Samuel Yochelson & Stanton Samenow (1976) certainly thought so. They studied 255 male participants from various backgrounds – eg: black and white, wealthy and poor, inner city and suburbs – over a 14-year period. With regard to the participants, the ‘studied offenders’ were criminals sent to secure mental hospitals because the court had accepted their pleas of ‘diminished responsibility’ which means their actions did not meet the culpability factor in mens rea. In all the researchers found 52 ‘errors’ in thinking. These were not necessarily unique to criminals but were considered to be displayed more by criminals, However, as there was no control group of non-criminals with whom to compare thinking patterns, this may not be an accurate assessment. The ‘errors’ included:-

  • in childhood seeing requests from authority figures such as headteachers and parents as impositions
  • wanting an exciting life at any cost
  • being habitually angry as their way of life
  • lacking empathy with others
  • pursuing their own interests and feeling under no obligation to do anything for anyone
  • pre-judging situations and being poor at responsible decision-making

A number of the errors identified would fit with a diagnosis of Anti-social Personality Disorder.

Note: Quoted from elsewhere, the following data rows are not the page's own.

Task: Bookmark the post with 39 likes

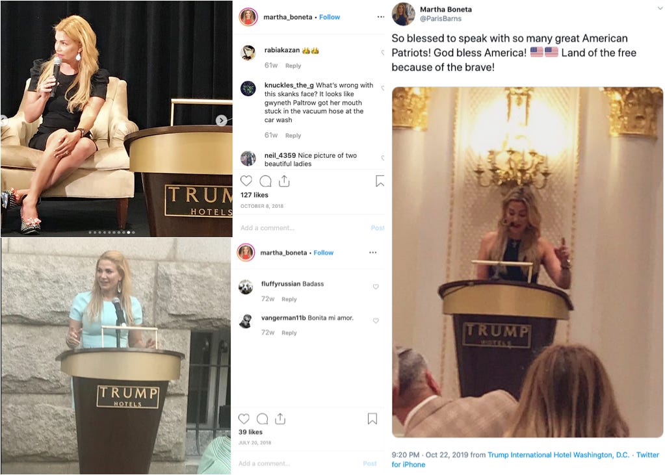Action: (372, 418)
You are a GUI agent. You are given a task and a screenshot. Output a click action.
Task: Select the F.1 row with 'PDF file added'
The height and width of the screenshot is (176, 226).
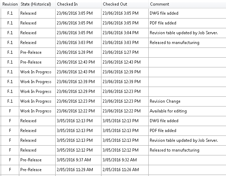pyautogui.click(x=113, y=23)
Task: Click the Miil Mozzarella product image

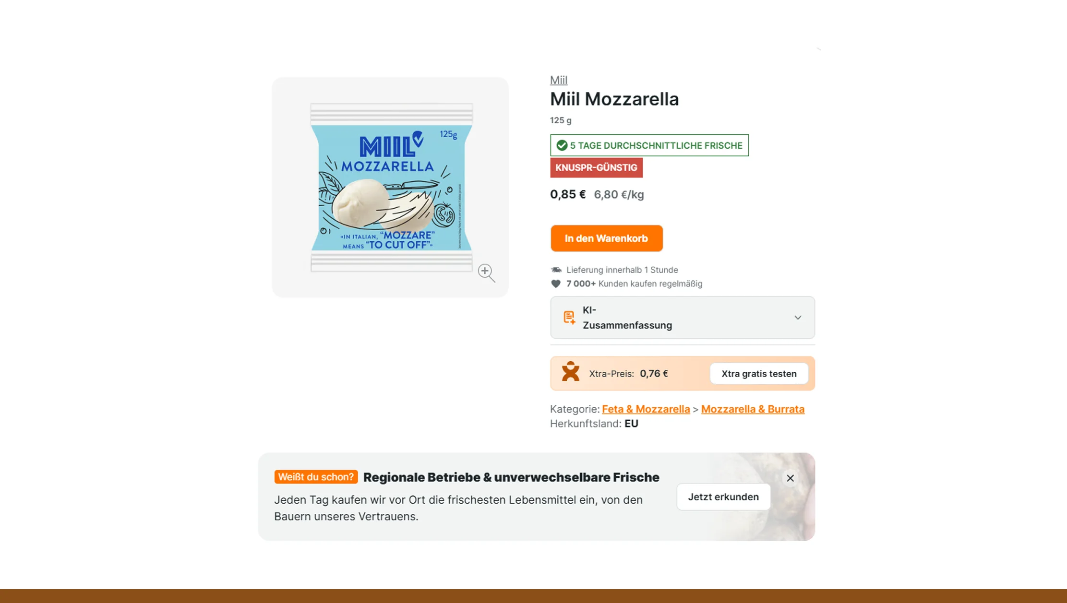Action: tap(391, 187)
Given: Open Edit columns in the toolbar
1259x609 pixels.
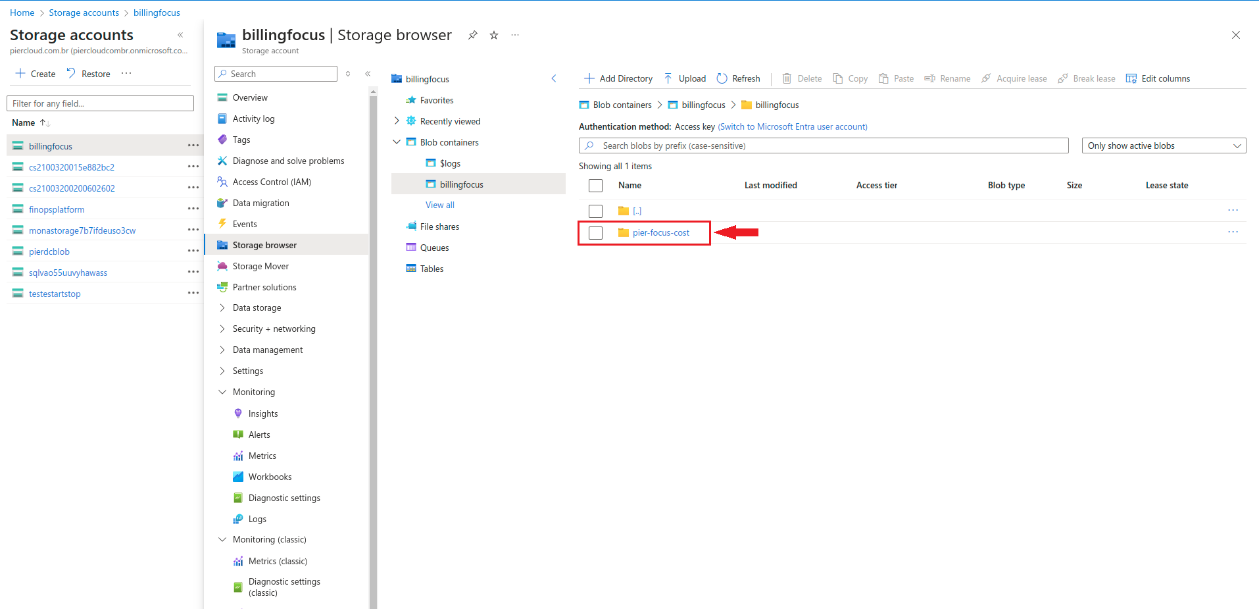Looking at the screenshot, I should click(1158, 78).
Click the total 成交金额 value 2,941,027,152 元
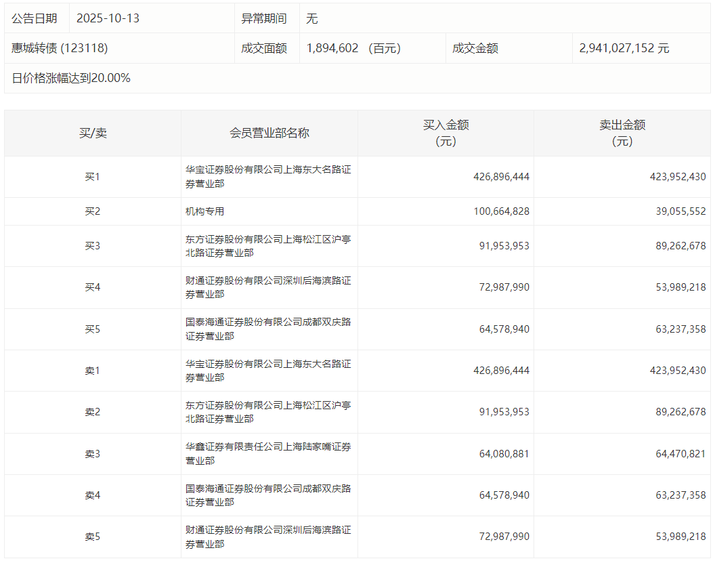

David Thornton & Robert Reid (1982) used Lawrence Kohlberg’s moral dilemmas with criminal samples and measured the results against his Stages of Moral Development concept. They found that crimes for financial gain – eg: robbery and theft – were more likely to show Pre-Conventional moral reasoning than those convicted of impulsive crimes such as assault where reasoning of any kind was not a factor in committing the crime. Jack Arbuthnot, Donald Gordon & Gregory Jurkovic (1987), in a review of 15 studies that all used control groups, concluded that there are clear differences in moral attitudes toward the acceptability of various offences. More delinquents were functioning at Kohlberg’s  Level 2 while more non-delinquents were functioning at Level 3. However the researchers also note that in 3 studies delinquents were found to have higher stage moral reasoning. Emma Palmer & Clive Hollin (1998) compared moral reasoning between 122 male and 210 female non-delinquents and 126 convicted male offenders in Young Offenders Institutions. All were from the Midlands and aged 13-22 years old. All participants were given the Socio-Moral Reflection Measure-Short Form, which contains 11 moral dilemma-related questions – eg: not taking things that belong to others and keeping a promise to a friend. The delinquent group showed less mature moral reasoning than the non-delinquent groups.

Simon Blackburn (1993) suggests that delinquents may show poor moral development due to a lack of role playing opportunities in childhood, through which their moral reasoning could be extended.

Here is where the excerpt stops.